Most residents are participating and while it's still a little early to tell if our efforts are making a significant impact on our refuse bill, we can rest assured we are doing our part to "save the planet". Maybe this update will 'guilt-trip' those that are not yet separating their recyclables to do so. Below are some facts, figures and tips:
On paper, cans, glass & plastic:
Other interesting recycling facts & figures:
- Up to 60% of the rubbish that ends up in the dustbin could be recycled
- It costs at least three times more to dump rubbish in landfills that it cost to reuse and recycle
- On average, 16% of the money you spend on a product pays for the packaging, which ultimately ends up as rubbish
- As much as 50% of waste in the average dustbin could be composted
- Every person in SA produces between a 0.5 kg and 2 kgs of waste daily, which equates to two bins of urban waste per week [http://www.environment.gov.za]
The recycling logo
Before glibly throwing all of your plastic containers into the recycling box, the first port of call is the base of your container. If it doesn't have the recycling logo with the number INSIDE the triangle or the abbreviation below the logo (PET, PP, HDPE etc), then it cannot be recycled. There are a number of culprits who believe that they're packaging in recyclable containers, but because they do not have the logo and accepted number, these are instead contributing to landfill - watch out for them! (pressure them to change; write them an email or phone them).
Recycle your e-waste
e-waste: electrical & electronic equipment such as TVs, computers, cell phones and household appliances. Computers are one of the messiest contributors to the environment. They give off carcinogens and toxic waste, and going the extra mile to recycle them, rather than just turfing them, is made that much easier by companies such as Computer Scrap Recycling and Virgin Earth.

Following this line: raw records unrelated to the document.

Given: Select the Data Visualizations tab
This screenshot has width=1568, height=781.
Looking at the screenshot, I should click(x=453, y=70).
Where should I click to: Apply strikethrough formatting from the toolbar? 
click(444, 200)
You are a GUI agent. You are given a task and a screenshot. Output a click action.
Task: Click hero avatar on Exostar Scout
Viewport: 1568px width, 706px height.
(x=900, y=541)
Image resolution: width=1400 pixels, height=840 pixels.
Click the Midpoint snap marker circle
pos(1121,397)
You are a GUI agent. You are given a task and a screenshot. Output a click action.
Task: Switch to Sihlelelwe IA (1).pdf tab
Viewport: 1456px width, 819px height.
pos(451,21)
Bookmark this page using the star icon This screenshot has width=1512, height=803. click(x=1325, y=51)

One of the easiest options is to use your computer manufacturer's take-back programme, if there is one. Dell, who is working very hard on their green image, claim to lead the industry in their free home pick-up programme (if you're buying a Dell computer) - they're the only IT company providing free recycling of products for consumers in 57 countries. You could also donate your working computer to a charity or use freecycle.org Nokia have started a cell phone recycling programme, and you can refill your printer ink cartridges at Cartridge Depot and Cartridge World.
Batteries & CFLs
Up until recently you couldn't recycle batteries or CFLs at all in South Africa. However, Uniross provide battery recycling boxes in Pick n Pay stores nationwide for rechargeable batteries NOT normal batteries - a huge incentive to buy rechargeables if you're not already. You can also recycle rechargeable batteries at Macro stores. And Philips have teamed up with Pick n Pay to facilitate the collection of CFLs (compact fluorescent light bulbs) in their stores countrywide. Philips have a recycling plant going up in Lesotho.
Buy recycled goods
If you want to support recycling, then the cycle doesn't end with recycling. One can also support recycled products - innovative individuals, community projects and NGOs are using recycling content in everything from lampshades to bags, such as Waste at Work and Heath Nash , the designer.
Compost your waste
This is one of the simplest ways of recycling. Your garden cuttings and your kitchen scraps can all go onto the compost heap. If you don't have a garden, find someone who does or donate your scraps to a local community garden. Read all about it and worm bins in our green your garden.
Recycle your water
Re-using your water isn't necessarily about having an expensive grey-water system installed. You could rearrange your plumbing (it's probably better to get someone else to do it) so that wastewater or rainwater is used to flush your loo. For more on recycling your water, see our green your water guide.
Recycle your oil
The ROSE Foundation manages the environmentally acceptable collection, storage and recycling of used lubricating oil in South Africa.